Теперь, исходя из его собственных слов во втором отрывке, доктор Холмс должен был объяснить подобные совпадения как чисто случайные, и я склонен думать, что он был бы прав. Но Марк Твен в своей статье о «ментальной телеграфии» ссылается на доктора Холмса, рассказывая историю о том, как однажды после обеда, когда принесли почту, он почувствовал непреодолимое желание рассказать, к слову пришлось, историю о последнем вызове на судебный поединок в Англии (1817 г.). Затем он открыл газету, присланную ему из Англии, «Спортинг Таймс», и его взгляд упал на отчет об этом самом деле — вызове Авраама Торнтона на бой, когда его обвинили в убийстве в 1817 году. По словам Марка Твена, доктор Холмс был склонен принять «ментальную телеграфию», а не просто случайность в качестве причины этого совпадения. И все же анекдот о вызове, похоже, был одним из его любимых. Он встречается в «Профессоре», в пятой главе. Возможно, он рассказывал его довольно часто; вероятно, поэтому ему и прислали печатную версию; все же он был немного ошеломлен этим совпадением. В этом человеке науки было достаточно от Коттона Мэзера, чтобы заставить его призадуматься.

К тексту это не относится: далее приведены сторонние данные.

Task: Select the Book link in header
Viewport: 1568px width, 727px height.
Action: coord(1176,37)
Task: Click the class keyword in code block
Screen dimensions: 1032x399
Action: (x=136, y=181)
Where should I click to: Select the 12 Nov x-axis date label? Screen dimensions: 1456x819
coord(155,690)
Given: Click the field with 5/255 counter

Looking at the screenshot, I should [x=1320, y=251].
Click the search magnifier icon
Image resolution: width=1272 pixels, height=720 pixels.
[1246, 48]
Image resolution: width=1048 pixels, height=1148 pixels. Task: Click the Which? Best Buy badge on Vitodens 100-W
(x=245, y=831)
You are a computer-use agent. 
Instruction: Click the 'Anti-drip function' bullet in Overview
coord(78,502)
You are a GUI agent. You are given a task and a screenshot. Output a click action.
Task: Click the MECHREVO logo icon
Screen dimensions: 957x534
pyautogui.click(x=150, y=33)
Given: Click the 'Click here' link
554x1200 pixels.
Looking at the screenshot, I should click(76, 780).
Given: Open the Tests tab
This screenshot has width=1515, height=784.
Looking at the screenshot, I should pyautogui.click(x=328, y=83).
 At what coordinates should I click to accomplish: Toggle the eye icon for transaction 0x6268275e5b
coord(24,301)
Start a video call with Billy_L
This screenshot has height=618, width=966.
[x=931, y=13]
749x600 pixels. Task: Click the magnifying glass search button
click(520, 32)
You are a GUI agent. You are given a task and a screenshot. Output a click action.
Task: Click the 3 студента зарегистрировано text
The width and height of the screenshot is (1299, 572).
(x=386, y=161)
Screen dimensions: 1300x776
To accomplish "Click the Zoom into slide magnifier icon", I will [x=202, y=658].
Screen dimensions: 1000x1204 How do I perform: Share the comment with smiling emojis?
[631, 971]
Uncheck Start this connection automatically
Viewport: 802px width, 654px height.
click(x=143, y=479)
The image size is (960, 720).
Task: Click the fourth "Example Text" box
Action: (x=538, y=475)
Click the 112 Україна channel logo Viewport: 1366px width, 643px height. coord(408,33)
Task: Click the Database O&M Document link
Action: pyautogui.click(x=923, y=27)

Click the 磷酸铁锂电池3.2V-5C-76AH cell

Форма самых известных книг доктора Холмса, цикла, посвященного завтраку, и «За чашкой чая», не самая удачная. Долгие разговоры за завтраком — это утомление плоти. Мы хотим съесть то, что необходимо, а затем заняться своей работой или делами. Если американские граждане в пансионе могли выносить эти долгие разглагольствования, то они должны были сильно отличаться от тех, кто наспех ест, как показано в карикатурном виде в «Мартине Чезлвите». Маколей, возможно, и моноложил так на своих завтраках в Олбани, но завтраки как форма общения устарели — это не стоящая сожаления часть ушедшего прошлого. Монологи или диалоги публиковались по частям в «Атлантик Мансли», но они обладали жизненной силой и популярностью, далеко превосходящими журнальные эссе. Частично своей популярностью они, возможно, обязаны описанию других постояльцев и тому типу романа, который связывает судьбы этих персонажей. Но англичанину невозможно понять, точно ли выписаны эти американские типы. Их судьбы не очень-то интересуют, хотя «Скалпин» — патриотичный, деформированный бостонец с кольцом своей прапрабабушки (которую повесили за колдовство) — это весьма оригинальное и своеобразное создание. Настоящий интерес заключается в остроумии, мудрости и эрудиции. Остроумие сегодня порой кажется скорее «шуткой». Можно было бы привести примеры, но делать это кажется недобрым и неблагодарным.